A serogroup B vaccine is licensed in Europe and Australia and is currently under review for use in the U.S. by the Food and Drug Administration, health officials said.

Even though it has not been approved by the FDA, the serogroup B vaccine was administered to thousands of Princeton students earlier this month after the Ivy League school reported its eighth confirmed case of meningitis.

Two University of California campuses – Riverside and Santa Barbara – have also reported cases of meningitis.

A staff member at UC Riverside has been diagnosed with an active case of bacterial meningitis, the campus announced on Dec. 9.

The revelation out of Riverside came one week after an 18-year-old student at UC Santa Barbara had both of his feet amputated after he contracted meningitis in an outbreak that sickened at least three other students at his university.

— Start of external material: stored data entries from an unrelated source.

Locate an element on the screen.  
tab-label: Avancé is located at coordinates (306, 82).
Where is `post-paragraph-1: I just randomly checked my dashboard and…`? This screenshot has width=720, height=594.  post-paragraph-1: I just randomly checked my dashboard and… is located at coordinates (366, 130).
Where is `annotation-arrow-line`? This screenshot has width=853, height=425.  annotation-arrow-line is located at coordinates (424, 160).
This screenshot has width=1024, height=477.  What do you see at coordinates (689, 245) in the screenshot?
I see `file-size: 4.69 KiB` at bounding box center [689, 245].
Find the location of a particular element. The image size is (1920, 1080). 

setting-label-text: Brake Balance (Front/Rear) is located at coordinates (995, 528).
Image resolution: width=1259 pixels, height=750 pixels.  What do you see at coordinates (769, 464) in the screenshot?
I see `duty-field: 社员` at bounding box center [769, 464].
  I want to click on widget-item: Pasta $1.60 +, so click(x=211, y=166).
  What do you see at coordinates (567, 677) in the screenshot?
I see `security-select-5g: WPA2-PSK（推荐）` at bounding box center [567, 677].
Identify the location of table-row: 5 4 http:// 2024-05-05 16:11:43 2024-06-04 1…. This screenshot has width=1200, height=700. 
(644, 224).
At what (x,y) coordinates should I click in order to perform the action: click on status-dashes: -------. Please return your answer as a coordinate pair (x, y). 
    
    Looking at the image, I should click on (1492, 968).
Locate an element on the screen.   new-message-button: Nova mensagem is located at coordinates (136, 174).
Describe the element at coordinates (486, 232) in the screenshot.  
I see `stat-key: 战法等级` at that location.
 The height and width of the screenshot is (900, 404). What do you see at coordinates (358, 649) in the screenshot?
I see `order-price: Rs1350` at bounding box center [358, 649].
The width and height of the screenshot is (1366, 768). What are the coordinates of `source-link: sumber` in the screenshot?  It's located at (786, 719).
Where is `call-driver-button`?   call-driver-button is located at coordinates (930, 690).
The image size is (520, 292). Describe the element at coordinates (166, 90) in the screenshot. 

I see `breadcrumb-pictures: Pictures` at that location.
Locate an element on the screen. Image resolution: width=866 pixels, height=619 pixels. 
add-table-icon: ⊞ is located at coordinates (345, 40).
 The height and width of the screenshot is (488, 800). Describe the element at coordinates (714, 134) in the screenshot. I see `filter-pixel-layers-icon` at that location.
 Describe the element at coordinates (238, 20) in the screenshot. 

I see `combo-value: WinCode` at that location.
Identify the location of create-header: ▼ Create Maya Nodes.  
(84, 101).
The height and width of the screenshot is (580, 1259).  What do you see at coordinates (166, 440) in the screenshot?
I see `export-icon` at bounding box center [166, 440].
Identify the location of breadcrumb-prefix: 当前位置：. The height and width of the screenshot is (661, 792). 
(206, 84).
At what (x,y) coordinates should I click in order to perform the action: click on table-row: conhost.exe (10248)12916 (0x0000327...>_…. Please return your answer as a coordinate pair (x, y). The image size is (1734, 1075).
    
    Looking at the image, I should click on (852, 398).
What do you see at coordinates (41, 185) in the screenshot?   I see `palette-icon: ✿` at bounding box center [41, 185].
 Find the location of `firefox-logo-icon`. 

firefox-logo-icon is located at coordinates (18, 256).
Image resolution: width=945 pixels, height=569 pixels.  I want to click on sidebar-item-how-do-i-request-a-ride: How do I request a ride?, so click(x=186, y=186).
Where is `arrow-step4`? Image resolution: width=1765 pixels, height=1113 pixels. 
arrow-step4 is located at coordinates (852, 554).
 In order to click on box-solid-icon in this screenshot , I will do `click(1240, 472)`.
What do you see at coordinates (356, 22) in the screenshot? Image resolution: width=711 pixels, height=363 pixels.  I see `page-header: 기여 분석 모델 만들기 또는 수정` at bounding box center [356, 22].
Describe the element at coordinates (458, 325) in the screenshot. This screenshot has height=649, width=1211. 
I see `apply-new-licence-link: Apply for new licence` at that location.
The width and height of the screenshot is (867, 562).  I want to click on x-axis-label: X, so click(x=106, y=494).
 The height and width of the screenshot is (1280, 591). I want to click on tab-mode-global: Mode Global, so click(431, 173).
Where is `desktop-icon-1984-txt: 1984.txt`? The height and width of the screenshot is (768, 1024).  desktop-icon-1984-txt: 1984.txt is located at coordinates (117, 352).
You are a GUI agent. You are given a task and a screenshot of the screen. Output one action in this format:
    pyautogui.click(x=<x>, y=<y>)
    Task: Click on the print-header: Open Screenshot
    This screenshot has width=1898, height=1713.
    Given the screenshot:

More than 500 students on the Santa Barbara campus were provided with antibiotics to prevent the potentially deadly sickness from spreading, the school said.

Bacterial meningitis can be spread through kissing, coughing or prolonged contact. Symptoms can include fever, headache, stiff neck, nausea and vomiting.

It is vital that treatment be started as soon as possible and appropriate antibiotic treatment of the most common types of bacterial meningitis should reduce the risk of dying from the disease to below 15 percent, according to the Centers for Disease Control and Prevention.